Nursery Tour #1: Weeks Berry Farm (Part 3 of 4)

By Curt Kipp — Posted August 21, 2013

Weeks Berry Farm was started back in 1888 as a small peach farm on the banks of the Willamette River. 100 years later Bradley Weeks is continuing five generations of farming. Whether grown in the field for commercial production or to sell to the home gardener, Weeks grows and sells many varieties of asparagus, blackberries, blueberries, currants, elderberries, gooseberries, grapes, herb and vegetable starts, raspberries and strawberries.

“All civilizations have known the best place for a farm is next to a river,” Bradley Weeks said, walking up to a field of currants and gooseberries. 

The downside is that these same fertile fields, nowadays, have been sold to real estate developers for suburban development. Houses built on former farmland has made Weeks lease multiple parcels of land. Weeks owns 45 acres, and farms a total of 160 on checker-boarded lots. 

We walked from parcel to parcel.

A field of raspberries is grown on a two-year cycle. The first year Weeks plants 20,000 plugs. After they’ve grown for season, he mows them down. “We let the suckers go to town. Those turn into 300,000–400,000 plants,” which Weeks sells as bare root, 25 to a bundle.
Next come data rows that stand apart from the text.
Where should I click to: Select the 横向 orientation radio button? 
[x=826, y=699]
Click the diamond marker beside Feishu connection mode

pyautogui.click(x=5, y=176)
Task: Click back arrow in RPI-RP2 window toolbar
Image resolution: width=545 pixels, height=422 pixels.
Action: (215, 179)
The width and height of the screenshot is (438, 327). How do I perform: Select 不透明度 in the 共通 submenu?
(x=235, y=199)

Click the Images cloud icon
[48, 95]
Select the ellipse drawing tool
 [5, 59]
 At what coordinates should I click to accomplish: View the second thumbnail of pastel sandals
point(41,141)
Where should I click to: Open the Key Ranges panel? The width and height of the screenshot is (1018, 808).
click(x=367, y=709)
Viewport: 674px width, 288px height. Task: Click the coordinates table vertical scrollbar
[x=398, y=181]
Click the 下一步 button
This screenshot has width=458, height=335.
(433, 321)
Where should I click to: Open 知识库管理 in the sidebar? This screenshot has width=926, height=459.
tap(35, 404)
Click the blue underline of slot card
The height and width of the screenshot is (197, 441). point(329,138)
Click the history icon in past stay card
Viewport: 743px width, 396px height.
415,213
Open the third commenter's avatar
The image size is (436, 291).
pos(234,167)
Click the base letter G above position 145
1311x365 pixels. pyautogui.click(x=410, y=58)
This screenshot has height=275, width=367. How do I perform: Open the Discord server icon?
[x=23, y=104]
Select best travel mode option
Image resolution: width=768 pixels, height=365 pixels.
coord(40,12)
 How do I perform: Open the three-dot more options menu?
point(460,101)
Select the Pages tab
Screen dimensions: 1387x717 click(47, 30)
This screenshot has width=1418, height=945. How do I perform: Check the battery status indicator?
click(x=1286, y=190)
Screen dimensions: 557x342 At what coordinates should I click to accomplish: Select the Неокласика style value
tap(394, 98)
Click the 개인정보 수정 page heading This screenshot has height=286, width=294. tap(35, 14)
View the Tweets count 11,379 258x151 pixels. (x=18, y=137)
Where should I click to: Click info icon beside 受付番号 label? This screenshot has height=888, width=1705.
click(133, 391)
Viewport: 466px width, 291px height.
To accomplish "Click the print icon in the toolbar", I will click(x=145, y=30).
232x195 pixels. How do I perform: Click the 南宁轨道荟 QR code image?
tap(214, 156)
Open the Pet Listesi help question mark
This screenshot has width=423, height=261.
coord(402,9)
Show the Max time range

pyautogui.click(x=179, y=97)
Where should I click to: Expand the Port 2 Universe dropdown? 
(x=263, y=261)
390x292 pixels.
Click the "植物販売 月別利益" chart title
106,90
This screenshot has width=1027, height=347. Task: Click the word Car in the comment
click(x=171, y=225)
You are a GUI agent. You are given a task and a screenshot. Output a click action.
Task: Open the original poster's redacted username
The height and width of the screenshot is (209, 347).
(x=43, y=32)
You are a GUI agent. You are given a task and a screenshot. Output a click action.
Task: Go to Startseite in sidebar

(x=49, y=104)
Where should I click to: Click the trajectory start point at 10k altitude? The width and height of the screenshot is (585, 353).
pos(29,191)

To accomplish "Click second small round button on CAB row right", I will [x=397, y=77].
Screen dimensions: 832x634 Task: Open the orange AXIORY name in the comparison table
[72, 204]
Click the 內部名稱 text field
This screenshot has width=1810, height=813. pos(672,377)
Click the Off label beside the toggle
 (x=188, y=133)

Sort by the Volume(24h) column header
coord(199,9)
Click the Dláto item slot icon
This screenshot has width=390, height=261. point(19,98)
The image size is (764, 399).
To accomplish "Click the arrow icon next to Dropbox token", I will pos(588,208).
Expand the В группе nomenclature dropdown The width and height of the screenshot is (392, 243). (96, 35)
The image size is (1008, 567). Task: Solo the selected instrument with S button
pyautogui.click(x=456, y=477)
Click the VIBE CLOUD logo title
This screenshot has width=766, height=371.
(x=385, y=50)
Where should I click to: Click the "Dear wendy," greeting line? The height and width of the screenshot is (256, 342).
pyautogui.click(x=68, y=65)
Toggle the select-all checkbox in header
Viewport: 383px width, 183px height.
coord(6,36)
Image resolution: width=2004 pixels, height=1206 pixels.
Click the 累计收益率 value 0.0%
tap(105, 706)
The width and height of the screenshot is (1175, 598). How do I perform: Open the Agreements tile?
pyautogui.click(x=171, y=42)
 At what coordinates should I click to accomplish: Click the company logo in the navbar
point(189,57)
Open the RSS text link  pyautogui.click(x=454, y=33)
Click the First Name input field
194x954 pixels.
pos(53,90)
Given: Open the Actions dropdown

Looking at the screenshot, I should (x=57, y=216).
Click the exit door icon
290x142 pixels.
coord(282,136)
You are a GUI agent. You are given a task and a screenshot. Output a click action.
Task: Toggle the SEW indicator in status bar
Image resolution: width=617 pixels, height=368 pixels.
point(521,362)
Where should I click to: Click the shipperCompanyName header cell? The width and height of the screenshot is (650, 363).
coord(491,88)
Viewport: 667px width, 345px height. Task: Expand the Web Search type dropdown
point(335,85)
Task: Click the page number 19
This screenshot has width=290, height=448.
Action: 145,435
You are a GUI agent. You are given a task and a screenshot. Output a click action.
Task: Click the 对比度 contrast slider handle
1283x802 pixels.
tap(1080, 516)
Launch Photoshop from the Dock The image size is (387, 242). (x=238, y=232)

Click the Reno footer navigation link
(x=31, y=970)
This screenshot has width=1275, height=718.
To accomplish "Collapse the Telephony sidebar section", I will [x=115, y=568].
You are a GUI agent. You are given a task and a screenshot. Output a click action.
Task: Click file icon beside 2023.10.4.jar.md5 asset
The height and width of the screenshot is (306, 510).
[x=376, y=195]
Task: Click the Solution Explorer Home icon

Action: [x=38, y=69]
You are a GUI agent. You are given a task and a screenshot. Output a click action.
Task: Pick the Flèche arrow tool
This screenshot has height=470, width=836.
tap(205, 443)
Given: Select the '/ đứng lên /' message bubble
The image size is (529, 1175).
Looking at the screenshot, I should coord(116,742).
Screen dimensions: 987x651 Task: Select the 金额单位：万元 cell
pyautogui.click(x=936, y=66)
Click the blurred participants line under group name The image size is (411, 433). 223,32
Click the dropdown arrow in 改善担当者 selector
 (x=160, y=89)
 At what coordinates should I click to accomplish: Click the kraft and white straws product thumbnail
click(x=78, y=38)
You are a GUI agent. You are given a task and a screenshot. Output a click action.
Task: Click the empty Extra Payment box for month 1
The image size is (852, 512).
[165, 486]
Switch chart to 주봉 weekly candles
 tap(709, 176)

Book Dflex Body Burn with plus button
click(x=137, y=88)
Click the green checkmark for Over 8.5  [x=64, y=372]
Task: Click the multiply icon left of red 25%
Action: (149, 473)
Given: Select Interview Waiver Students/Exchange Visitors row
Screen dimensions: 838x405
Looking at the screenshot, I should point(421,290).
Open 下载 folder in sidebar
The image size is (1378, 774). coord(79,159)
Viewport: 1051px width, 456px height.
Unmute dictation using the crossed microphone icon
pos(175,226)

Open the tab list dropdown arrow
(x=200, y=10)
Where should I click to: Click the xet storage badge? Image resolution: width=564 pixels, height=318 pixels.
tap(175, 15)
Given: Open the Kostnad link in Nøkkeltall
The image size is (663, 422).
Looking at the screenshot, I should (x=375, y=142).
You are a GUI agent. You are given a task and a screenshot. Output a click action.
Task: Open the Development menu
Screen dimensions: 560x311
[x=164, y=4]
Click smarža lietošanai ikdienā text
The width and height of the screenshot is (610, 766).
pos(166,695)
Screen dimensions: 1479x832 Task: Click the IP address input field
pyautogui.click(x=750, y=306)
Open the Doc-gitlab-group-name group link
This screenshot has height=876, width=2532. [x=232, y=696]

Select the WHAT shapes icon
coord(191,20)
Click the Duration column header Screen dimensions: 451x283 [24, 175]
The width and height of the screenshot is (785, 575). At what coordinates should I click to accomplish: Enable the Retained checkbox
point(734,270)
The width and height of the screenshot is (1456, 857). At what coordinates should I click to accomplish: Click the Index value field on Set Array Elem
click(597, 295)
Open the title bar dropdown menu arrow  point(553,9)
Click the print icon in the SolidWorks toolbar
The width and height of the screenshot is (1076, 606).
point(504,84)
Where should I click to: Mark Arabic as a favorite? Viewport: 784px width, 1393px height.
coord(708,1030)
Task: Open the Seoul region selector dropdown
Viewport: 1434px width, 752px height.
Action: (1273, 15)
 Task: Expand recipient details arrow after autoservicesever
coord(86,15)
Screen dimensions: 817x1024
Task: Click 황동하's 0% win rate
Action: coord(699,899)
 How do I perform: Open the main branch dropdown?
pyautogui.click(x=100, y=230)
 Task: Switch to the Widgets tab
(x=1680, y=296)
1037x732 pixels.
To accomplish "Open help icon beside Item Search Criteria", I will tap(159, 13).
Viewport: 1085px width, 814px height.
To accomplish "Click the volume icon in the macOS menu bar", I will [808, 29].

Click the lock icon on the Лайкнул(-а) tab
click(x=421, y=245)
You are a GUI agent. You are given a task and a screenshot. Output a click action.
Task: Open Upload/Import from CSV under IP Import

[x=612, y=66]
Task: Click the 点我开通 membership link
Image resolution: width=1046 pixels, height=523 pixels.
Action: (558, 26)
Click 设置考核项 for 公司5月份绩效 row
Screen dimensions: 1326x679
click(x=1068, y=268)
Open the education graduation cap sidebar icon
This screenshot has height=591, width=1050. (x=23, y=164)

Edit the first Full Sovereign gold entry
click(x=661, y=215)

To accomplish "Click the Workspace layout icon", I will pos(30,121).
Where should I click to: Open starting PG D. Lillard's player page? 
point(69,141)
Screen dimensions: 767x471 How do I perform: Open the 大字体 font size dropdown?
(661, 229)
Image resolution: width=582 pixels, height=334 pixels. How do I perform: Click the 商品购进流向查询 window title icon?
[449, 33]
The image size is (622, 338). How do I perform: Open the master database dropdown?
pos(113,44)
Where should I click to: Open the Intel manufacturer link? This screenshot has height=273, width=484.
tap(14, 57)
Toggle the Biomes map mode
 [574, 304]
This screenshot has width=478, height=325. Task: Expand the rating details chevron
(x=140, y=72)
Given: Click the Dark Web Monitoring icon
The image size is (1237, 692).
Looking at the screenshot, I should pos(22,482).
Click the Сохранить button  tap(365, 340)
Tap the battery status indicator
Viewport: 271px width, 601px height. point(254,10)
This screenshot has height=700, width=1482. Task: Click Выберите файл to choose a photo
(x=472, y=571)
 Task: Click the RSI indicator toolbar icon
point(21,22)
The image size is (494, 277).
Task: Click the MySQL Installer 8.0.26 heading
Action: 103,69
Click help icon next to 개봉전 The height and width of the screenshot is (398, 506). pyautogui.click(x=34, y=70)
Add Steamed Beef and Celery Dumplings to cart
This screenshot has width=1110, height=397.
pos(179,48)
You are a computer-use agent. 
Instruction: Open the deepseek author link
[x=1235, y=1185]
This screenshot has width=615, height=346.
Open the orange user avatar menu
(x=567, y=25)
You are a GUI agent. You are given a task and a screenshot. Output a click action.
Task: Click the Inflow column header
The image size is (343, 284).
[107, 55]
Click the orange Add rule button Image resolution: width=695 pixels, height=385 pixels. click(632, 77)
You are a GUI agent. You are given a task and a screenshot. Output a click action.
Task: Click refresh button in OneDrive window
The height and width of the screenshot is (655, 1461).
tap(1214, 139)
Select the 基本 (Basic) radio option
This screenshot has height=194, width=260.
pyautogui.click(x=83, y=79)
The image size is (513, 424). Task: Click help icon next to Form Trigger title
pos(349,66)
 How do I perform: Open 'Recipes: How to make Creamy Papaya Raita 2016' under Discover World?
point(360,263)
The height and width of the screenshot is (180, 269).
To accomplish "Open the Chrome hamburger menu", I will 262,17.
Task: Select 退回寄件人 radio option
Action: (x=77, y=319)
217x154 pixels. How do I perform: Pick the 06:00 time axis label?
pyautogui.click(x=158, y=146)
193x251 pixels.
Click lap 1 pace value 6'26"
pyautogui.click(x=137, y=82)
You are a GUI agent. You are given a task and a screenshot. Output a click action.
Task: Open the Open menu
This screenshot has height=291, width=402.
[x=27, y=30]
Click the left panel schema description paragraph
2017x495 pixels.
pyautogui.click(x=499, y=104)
He has more than 3,000 garden centers customers in Canada and the U.S.

Not everything Weeks grows is berries. Everyone strolls over to a neighboring field with rhubarb (“I tell people to scuff the dirt with their heel, drop in the root, and smash it down.”) and asparagus, which is grown from seed that Weeks also harvests for sale. Weeks also grows table grape rootstock.

“Grapes are tricky,” Weeks said. “Soil temps, weather conditions — they all have to be right. Out of 250,000 cuttings, we might get 50,000.” Weeks said 2013 has been near perfect for growing grapes.

Also notable was the round grading system Weeks installed recently. A process previously done by hand, it has allowed him to reduce his workforce by half while increasing production two-fold. 

Farwest attendees should be sure to attend Saturday’s seminar, “Berry School” featuring Weeks and others.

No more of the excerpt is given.